海派?山派?っていう質問が定番化してどれくらい経つのだろう。犬派?猫派?もなかなか乱暴な質問だが、海山も相当乱暴だと思う。しかし、日本の国土のほとんどが里山で、周囲はぐるりと海に囲われている。海か山かしかないと言えば、確かにそうかもしれない。

北海道の北見は市町村合併によって海がある街になった。もともと山だらけだったところ、海に面した街が合併した。北海道といえば、海の幸。たしかに海産物は美味しいが、海に親しんできたかといえば違う。同じ市とはいえ、海岸線までは40キロほど距離がある。さらにオホーツク海で海水浴をする文化は根付いておらず、海が主役に躍り出るのは流氷接岸の季節が主だ。別に毎年毎年寒い思いして流氷を観に行くわけでもない。そんなわけで、何年も海に行かないことなんてざらである。かといって山にコミットしてるかといえば、山菜を採りに行ったことも、川の上流を目指して山登りしたこともない。なんのことはない、ノンポリである。だから山派か海派かと尋ねられて、答えに窮する。


ひょんなことから、海を見る機会があった。プランクトンが豊富な黒々した海でも、羽田に面したような工業化された海でもない。魚もすまないような澄み過ぎた海だ。
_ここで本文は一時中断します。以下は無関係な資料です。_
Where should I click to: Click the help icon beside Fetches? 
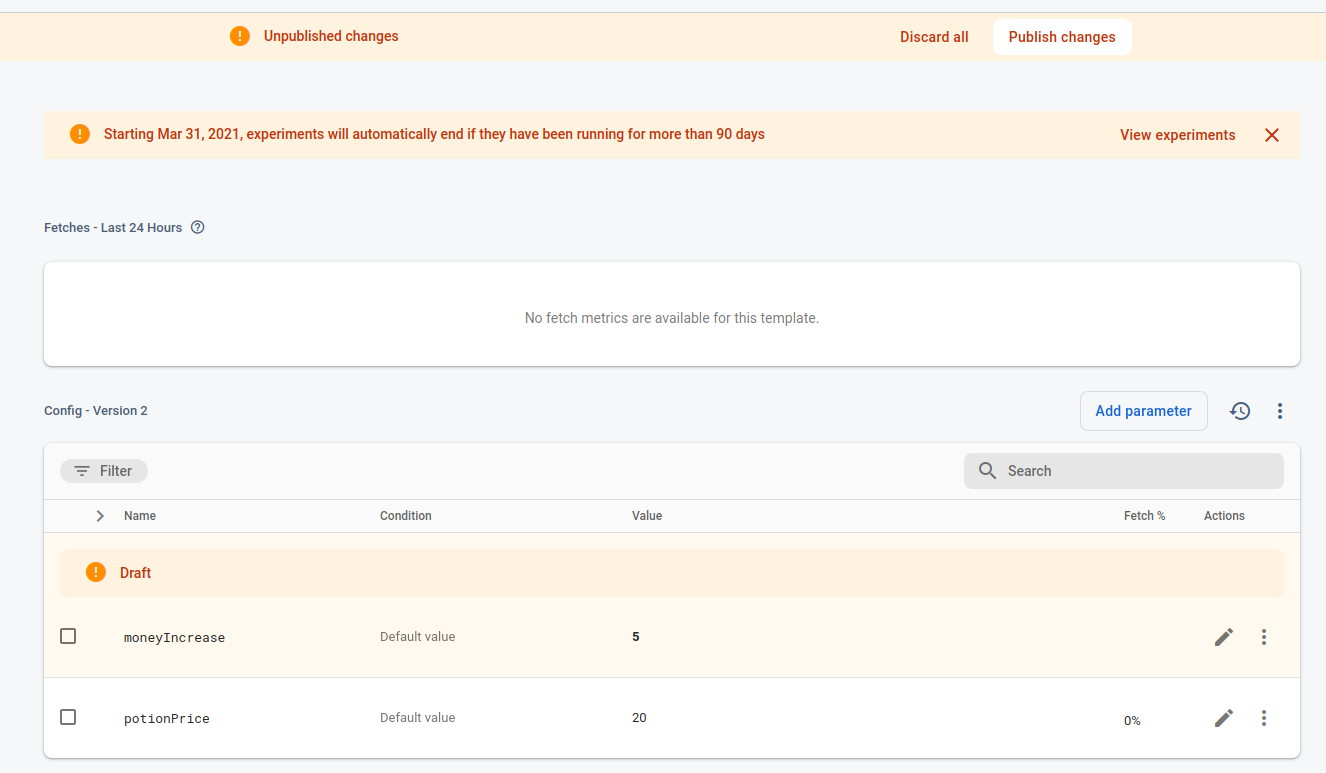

しばらく水面を臨んでいた。いよいよもって綺麗だった。

波はどこから来るのだろうか、わからない。けど、絶え間なく波が寄せ、西に傾いた日を四方八方に照らし、散らしていた。ストロボのような光線がたまに目を焼く。

自然は合理的にできていると聞く。向日葵が太陽の方を向き続けるように、広葉樹の葉がめいいっぱい陽の光を浴びられるように広がるように、とかく計算高く設計されているらしい。けど、あの波に関しては何の作為も感じられなかった。無為に、衒いなく、ただ波が寄せ、光を撥ね返す。作為はそれを見ている僕と、波に果敢に向かうサーファーだけだった。


不規則や不合理な美しさに目がいく一方で、生活には規則性を求めてしまう。決まった時間に決まった場所に行き、予定されていた仕事をし、できるだけ決まった時間に帰る。決まった夜と決まった朝を過ごす。
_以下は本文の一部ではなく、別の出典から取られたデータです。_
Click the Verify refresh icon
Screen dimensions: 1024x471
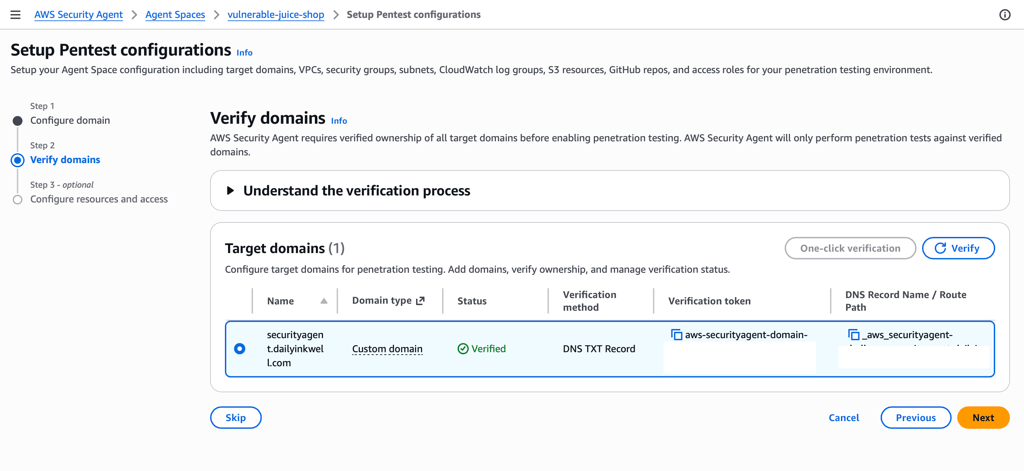pos(940,248)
だからこそ、不規則への憧れでもあるのだろうか。決まった日々から抜け出すように、人は旅をし、観たことのない映画や劇に足を運び、自分から出てくる不規則な知らない面を確かめるように創作をする。サーファーは不規則な波を楽しみ、僕は不規則な光をぼんやりみつめる。


人それぞれ、規則と不規則が心地よい割合があって、それによって毎日に適応できたり、苦しくなったりするのかもしれない。好きな規則、嫌いな規則、好きな不規則、嫌いな不規則を無意識に判別しながら毎日を生きているのかもしれない。

海は本当に綺麗だった。でもきっと、山に行って風に揺れる葉から溢れる光をみつめても、同じ気持ちになっていただろう。どんなに忙しい、日常と規則が待ち構えていても、少し離れた場所ではこんなにも時間が緩い不規則が転がっていることに安心していただろう。


海派も山派も根っこは同じなんじゃないかと思った。